- **Your assignment**: Work through the data below and give the number of lines holding the word "Investor", without any other text.

(Saved entries)
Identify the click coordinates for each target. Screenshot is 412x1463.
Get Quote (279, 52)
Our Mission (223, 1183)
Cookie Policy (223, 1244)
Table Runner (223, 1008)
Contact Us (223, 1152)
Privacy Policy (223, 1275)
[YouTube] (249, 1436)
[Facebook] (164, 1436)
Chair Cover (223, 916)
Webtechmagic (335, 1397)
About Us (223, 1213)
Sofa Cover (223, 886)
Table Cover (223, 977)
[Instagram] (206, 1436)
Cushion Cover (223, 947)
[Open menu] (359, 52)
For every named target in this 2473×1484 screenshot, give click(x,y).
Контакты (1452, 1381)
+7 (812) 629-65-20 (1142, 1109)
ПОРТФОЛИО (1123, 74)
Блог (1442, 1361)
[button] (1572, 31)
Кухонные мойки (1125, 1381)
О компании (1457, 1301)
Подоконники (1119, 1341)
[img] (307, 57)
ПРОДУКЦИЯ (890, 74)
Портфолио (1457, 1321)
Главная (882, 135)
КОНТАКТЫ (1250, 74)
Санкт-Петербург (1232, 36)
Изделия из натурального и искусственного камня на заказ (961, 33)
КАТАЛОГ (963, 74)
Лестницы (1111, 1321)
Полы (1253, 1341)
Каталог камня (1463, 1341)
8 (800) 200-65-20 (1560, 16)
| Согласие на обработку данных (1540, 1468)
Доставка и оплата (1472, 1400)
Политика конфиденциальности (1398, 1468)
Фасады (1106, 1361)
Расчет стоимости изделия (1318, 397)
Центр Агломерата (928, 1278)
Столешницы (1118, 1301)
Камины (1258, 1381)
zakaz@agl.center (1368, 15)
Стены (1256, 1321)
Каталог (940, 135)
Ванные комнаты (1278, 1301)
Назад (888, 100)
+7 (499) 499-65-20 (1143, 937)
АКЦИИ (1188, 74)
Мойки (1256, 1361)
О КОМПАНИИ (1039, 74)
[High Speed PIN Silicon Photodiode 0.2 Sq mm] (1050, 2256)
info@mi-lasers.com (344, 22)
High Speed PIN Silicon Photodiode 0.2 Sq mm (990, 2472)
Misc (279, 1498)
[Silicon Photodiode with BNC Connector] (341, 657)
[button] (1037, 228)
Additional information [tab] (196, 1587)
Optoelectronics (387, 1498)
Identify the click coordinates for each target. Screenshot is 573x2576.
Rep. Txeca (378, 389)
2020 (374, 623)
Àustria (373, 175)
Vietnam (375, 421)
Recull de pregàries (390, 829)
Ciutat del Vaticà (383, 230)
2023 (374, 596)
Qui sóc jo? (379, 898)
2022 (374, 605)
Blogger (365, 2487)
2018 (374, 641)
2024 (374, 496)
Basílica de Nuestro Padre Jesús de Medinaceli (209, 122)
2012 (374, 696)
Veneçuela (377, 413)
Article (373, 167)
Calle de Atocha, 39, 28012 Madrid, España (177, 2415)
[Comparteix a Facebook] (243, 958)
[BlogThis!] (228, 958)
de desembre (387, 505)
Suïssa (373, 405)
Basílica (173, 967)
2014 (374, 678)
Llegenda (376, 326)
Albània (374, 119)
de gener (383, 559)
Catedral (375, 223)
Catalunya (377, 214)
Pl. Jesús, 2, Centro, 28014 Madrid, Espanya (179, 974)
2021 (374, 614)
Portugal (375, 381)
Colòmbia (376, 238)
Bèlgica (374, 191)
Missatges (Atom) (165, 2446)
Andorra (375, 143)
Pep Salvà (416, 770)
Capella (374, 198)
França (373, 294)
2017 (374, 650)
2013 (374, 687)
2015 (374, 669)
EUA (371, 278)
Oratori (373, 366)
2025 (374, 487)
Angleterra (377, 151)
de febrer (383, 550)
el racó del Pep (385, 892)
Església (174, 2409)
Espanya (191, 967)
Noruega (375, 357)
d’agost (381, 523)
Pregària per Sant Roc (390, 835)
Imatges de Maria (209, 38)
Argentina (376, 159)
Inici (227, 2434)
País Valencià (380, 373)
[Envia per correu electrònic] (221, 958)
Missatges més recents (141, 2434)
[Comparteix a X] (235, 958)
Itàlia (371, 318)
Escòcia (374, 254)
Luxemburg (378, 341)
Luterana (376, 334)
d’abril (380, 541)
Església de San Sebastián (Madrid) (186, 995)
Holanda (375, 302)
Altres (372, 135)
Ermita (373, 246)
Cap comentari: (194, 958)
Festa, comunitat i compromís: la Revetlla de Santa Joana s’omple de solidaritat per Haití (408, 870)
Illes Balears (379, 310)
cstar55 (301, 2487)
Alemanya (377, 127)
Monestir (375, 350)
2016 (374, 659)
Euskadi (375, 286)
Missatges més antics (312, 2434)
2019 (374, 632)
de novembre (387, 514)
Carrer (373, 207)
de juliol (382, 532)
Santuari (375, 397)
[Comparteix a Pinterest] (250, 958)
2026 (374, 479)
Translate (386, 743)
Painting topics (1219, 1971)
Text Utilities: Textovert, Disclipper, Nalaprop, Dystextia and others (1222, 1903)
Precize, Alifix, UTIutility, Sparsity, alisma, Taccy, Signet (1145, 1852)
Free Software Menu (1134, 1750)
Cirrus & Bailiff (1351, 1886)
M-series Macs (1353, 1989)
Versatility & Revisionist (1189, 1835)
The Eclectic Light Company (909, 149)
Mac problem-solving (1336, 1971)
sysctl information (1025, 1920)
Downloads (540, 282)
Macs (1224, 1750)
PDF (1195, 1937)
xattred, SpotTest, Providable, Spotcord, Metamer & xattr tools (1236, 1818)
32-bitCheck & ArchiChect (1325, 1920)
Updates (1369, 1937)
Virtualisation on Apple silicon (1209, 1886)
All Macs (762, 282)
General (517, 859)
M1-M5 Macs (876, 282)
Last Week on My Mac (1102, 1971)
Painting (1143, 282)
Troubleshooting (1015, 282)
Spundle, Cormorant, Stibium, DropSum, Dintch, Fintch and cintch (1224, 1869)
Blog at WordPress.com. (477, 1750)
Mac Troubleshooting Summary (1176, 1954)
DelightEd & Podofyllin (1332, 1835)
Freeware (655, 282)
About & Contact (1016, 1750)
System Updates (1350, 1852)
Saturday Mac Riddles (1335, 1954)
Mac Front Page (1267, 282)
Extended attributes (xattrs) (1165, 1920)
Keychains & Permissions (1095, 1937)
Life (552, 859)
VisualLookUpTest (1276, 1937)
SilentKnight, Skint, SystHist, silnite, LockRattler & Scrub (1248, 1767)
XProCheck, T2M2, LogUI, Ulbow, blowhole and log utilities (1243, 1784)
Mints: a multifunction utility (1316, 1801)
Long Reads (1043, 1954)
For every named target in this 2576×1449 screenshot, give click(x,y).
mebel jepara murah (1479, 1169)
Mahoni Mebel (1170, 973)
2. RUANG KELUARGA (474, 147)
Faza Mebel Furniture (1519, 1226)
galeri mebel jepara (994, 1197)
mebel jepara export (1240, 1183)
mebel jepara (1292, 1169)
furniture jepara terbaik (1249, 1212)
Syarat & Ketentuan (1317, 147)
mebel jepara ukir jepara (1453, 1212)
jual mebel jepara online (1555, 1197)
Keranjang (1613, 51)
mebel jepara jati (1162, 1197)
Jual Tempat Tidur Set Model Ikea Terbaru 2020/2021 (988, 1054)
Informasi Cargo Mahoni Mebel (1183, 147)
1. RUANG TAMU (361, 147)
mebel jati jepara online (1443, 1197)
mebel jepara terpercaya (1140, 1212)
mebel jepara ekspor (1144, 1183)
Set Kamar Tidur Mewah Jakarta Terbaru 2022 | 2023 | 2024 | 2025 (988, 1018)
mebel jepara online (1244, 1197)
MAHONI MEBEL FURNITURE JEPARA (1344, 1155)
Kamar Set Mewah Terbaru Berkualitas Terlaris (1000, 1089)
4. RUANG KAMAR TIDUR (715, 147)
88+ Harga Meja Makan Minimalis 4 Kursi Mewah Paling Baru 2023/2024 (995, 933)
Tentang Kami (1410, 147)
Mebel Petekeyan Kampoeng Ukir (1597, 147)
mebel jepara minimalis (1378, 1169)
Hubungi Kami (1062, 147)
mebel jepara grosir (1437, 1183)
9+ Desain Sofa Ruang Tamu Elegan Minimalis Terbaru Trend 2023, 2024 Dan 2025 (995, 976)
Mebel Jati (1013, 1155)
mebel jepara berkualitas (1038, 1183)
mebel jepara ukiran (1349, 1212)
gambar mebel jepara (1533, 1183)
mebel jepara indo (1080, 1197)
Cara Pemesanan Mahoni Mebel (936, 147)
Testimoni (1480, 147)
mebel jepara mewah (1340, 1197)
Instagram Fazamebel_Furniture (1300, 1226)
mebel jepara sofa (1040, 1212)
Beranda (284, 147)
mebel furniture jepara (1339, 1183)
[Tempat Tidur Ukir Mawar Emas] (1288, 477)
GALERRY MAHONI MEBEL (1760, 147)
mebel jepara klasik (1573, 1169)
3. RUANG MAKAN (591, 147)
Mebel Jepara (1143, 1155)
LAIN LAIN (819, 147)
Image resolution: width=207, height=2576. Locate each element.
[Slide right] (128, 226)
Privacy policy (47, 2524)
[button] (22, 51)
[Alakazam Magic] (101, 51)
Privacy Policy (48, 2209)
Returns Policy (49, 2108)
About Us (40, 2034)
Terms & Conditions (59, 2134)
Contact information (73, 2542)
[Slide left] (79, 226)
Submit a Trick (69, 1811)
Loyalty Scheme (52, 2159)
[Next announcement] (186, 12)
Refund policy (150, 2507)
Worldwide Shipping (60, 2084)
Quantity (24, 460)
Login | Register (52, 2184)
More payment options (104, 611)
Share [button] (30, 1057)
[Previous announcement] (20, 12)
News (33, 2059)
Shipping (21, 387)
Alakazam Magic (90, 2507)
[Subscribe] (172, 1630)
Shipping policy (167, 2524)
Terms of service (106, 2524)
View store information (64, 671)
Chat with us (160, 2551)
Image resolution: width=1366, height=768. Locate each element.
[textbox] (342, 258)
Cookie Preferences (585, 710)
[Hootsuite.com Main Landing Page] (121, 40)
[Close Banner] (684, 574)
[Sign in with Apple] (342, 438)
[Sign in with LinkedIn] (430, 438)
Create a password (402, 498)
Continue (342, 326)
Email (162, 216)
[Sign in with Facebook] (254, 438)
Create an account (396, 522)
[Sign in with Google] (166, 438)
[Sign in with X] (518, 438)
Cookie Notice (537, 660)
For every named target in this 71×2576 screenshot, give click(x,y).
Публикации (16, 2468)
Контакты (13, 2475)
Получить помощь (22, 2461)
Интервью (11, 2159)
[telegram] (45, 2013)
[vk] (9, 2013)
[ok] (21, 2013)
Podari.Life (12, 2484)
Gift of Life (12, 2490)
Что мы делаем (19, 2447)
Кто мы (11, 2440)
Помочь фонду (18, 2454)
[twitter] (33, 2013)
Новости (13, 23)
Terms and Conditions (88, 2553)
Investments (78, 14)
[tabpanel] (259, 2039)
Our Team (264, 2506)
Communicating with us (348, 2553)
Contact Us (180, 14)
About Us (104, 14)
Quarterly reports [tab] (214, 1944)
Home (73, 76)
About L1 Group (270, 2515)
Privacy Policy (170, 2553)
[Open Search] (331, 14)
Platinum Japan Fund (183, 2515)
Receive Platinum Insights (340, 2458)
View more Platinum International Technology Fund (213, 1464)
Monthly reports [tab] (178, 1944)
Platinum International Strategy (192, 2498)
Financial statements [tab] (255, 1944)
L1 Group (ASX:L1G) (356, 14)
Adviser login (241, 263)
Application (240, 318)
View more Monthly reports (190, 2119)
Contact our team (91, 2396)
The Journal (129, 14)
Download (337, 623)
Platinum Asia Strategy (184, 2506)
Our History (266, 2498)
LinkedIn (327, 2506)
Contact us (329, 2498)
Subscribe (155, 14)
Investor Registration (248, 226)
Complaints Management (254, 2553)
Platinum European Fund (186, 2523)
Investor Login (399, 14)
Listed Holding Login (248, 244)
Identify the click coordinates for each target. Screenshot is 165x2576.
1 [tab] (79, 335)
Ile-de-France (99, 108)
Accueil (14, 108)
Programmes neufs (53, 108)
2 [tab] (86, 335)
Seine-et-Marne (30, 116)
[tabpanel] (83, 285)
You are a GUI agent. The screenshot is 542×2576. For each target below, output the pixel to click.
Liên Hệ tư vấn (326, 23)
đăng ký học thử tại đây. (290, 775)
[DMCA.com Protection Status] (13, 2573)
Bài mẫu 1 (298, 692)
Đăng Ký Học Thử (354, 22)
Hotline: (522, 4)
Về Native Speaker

- **Your response**: 2